Sekou Cissé jest bardzo ambitny. Napastnik Feyenoordu od stycznia borykał się z problemem stopy, przez co zaliczył do tej pory bardzo mało występów. Mimo wszystko chce z czasem zrealizować swe marzenia. "Pewnego dnia zagram w Premier League".
"Podpisałem z Feyenoordem pięcioletni kontrakt, ale nie wypełnię do końca tej umowy. Zawsze jestem szczery. Po prostu Cissé to typ chłopaka ambitnego. Kluczowym momentem będzie jednak powrót na boisko. Chcę pomóc zespołowi i udowodnić wszystkim, że wydane na mnie pieniądze były dobrym wydatkiem" - powiedział snajper.

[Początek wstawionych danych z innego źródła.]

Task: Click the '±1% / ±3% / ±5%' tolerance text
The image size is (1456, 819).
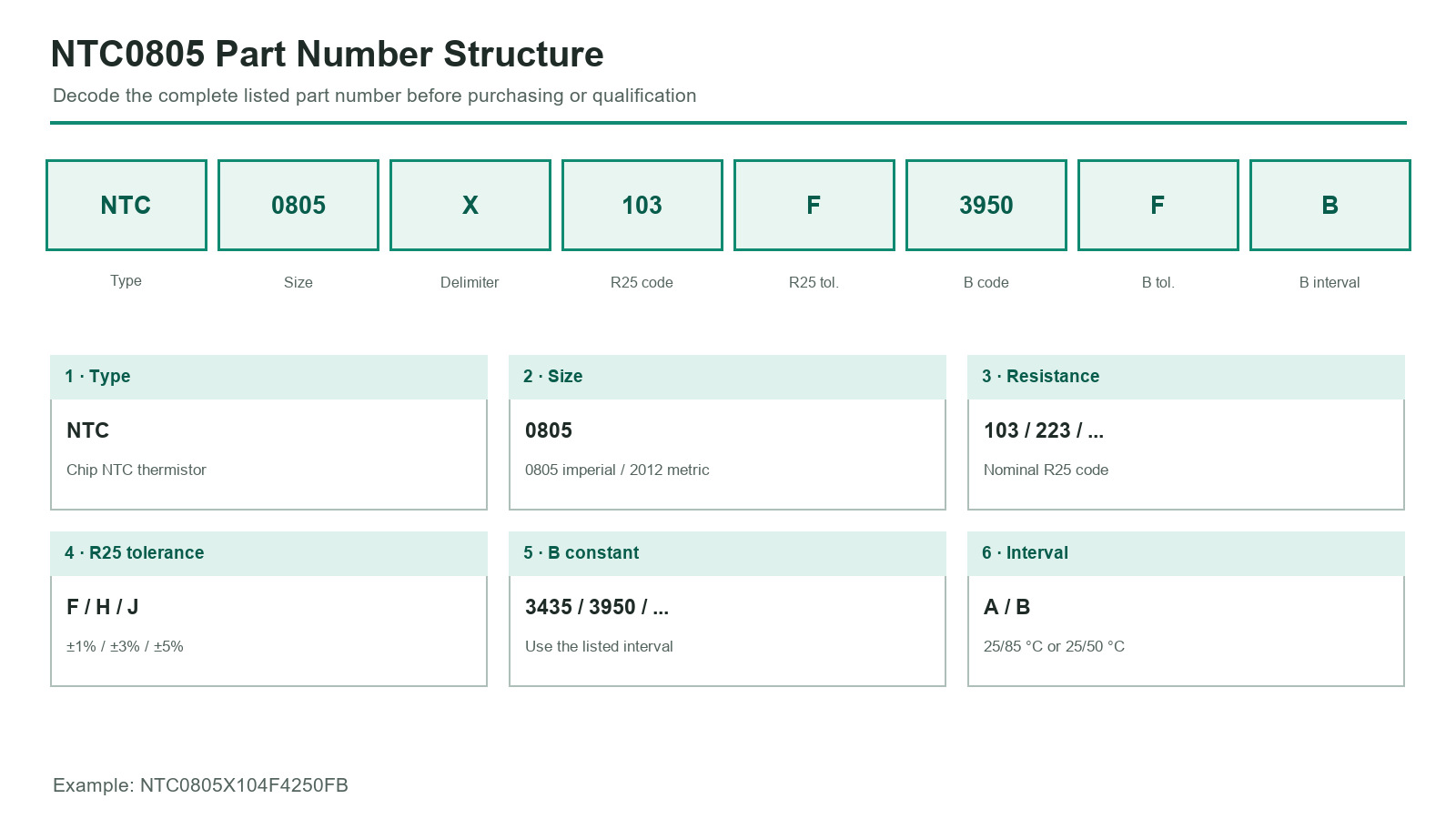Action: [125, 646]
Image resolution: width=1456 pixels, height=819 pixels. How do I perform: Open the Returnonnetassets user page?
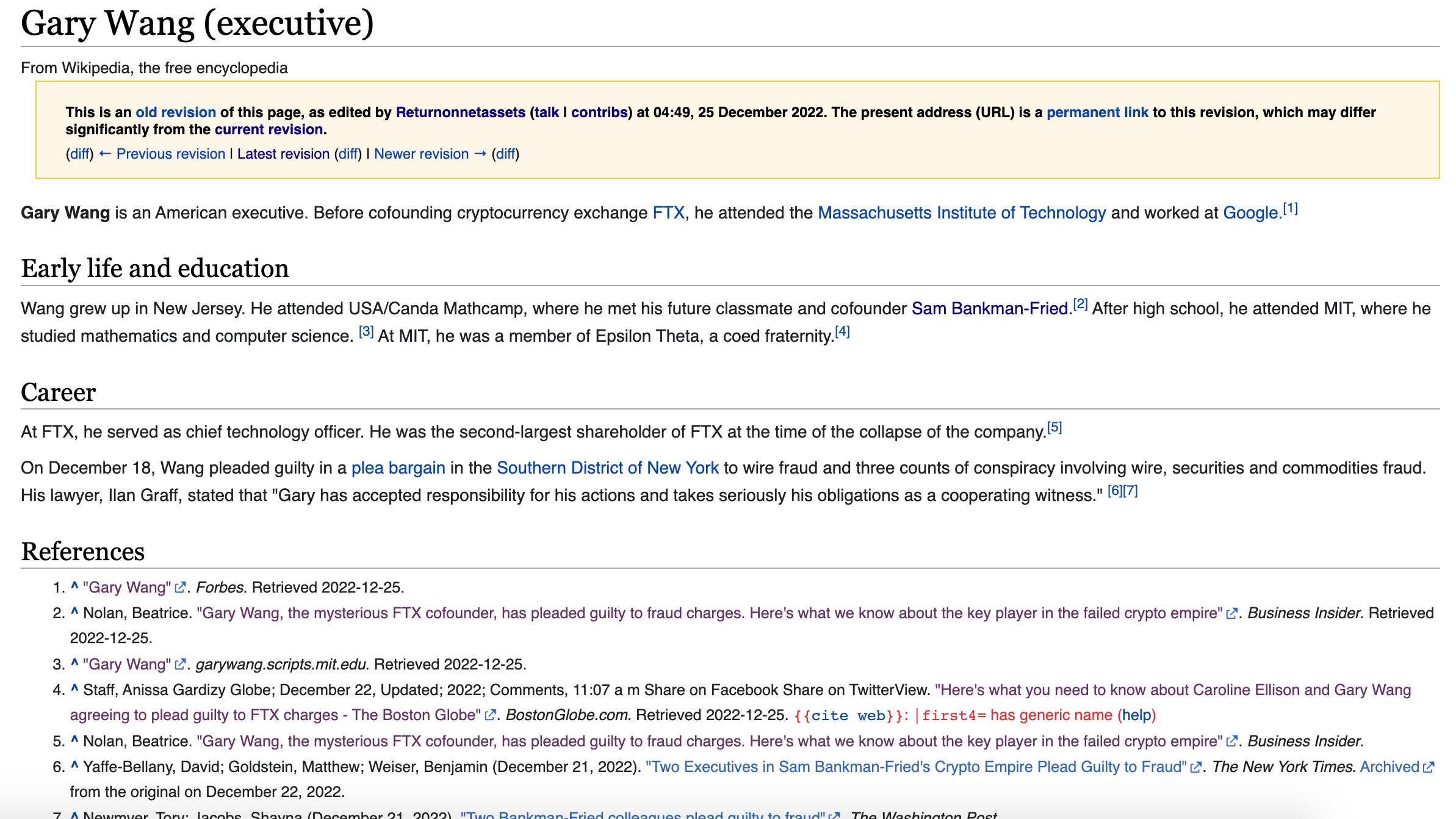click(460, 112)
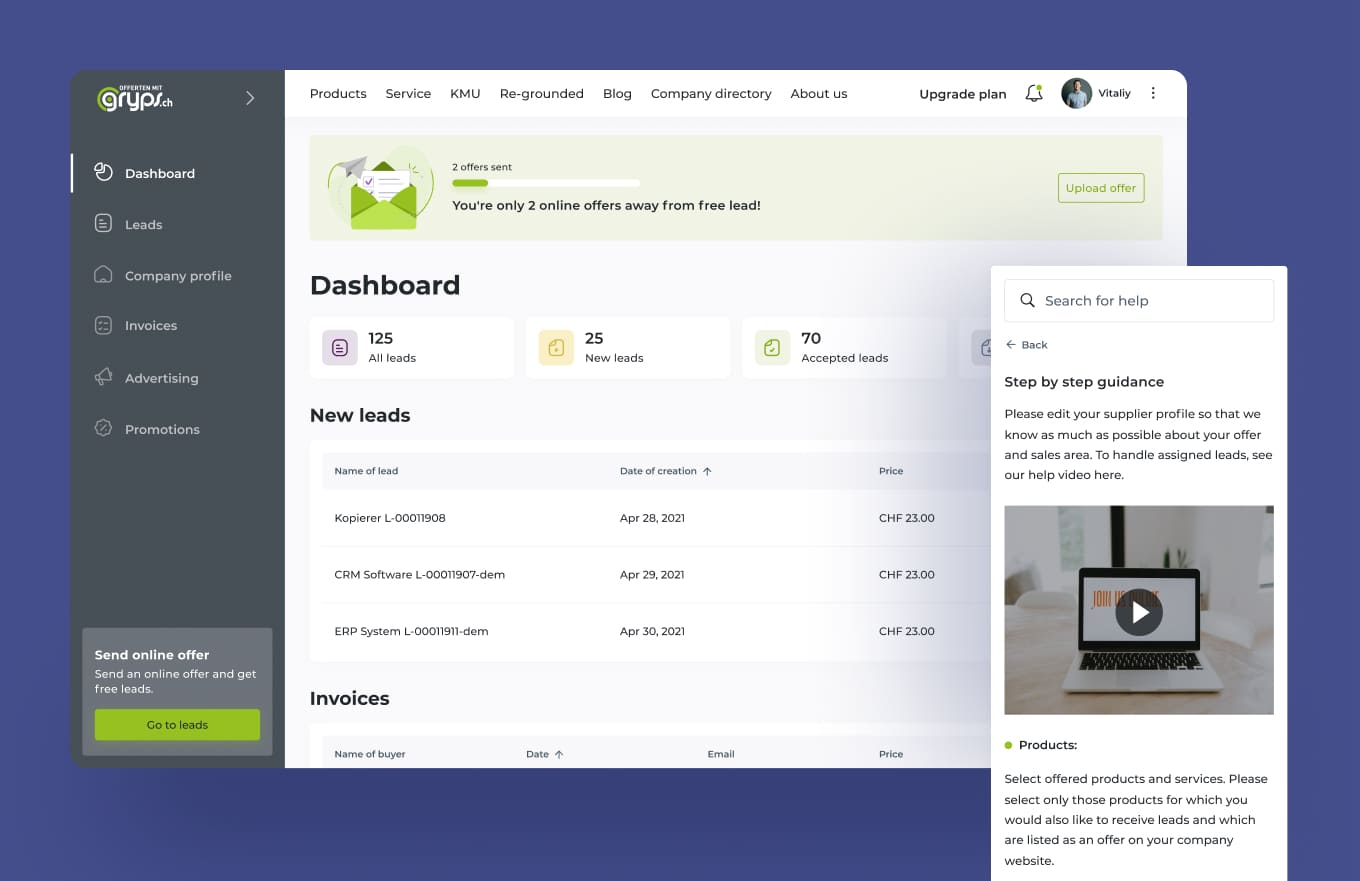This screenshot has height=881, width=1360.
Task: Sort invoices by Date column arrow
Action: [559, 754]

"Często odnoszę się do Cheika Tioté. Jeden z moich najlepszych przyjaciół, z którym dorastałem w Wybrzeżu Kości Słoniowej i to z nim grałem wiele lat. Jestem z niego dumny, bo teraz jest w Anglii i reprezentuje Newcastle United. On osiągnął swój cel. Moim celem również jest Premier League, ale będę musiał poczekać trochę dłużej. Pewnego dnia to się stanie, jestem pewien" - podsumowuje 25-letni napastnik.